They used to take the same amount of money out each week as now but only credit it to
your loan once a month or at least four weeks of payment each month. Each quarter
there was an extra week of deduction from your pay because of the thirteen weeks
in the quarter and only needing 12 weeks of payments. So , once a quarter they
put the $ into your saving account.
|
666.4 | I did not see it in the fine print | VINO::MCARLETON | Happy-Happy-Happy Joy-Joy-Joy | Thu Jun 10 1993 12:34 | 28 |
| I usually do a good job of reading the fine print on such things as car
loans. I don't remember seeing anything that stated that I would be
making 13 monthly payments a year in the paperwork that came with the
private sale. I only have a small amount of money in my DCU account
as we use another bank for most of our bills. I had not seen the
brochure describing the way the new loans were supposed to work as
I don't have a need to dig through the monthly statement.

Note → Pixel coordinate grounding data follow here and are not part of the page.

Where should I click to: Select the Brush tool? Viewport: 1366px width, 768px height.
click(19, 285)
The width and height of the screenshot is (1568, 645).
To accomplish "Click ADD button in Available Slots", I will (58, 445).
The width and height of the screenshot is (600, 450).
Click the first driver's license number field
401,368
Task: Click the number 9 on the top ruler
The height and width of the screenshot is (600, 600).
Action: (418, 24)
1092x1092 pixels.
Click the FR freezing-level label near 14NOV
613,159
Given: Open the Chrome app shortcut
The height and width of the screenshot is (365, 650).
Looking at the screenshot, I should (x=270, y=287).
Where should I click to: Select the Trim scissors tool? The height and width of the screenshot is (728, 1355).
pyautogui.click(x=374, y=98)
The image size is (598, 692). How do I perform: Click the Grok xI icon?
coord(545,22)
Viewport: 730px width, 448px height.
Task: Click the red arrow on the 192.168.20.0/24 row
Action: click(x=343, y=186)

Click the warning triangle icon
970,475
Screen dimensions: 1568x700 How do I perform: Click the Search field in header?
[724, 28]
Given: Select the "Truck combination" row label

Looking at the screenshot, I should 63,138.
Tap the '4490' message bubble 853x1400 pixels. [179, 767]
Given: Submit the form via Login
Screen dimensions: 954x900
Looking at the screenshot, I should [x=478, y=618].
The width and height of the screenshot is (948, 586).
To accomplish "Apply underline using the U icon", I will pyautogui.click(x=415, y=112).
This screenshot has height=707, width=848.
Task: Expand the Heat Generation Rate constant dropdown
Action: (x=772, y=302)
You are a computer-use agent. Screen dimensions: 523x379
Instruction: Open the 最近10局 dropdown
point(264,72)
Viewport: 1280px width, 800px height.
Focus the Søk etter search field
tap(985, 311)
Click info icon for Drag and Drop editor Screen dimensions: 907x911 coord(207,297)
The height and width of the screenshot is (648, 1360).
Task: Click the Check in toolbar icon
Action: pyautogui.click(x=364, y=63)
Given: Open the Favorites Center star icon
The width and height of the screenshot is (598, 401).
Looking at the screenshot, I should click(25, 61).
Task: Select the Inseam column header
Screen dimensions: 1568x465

> So , once a quarter they put the $ into your saving account.
If it were done this way, at least the out-of-pocket cost of the
loan to me would be what I had expected.
I'll have to dig out the copy of the paperwork I signed to see if
the extra payments required by the weekly payroll deduction were
spelled out. From memory, I remember seeing it only spelled out
in monthly terms plus the .5% discount for using payroll deduction.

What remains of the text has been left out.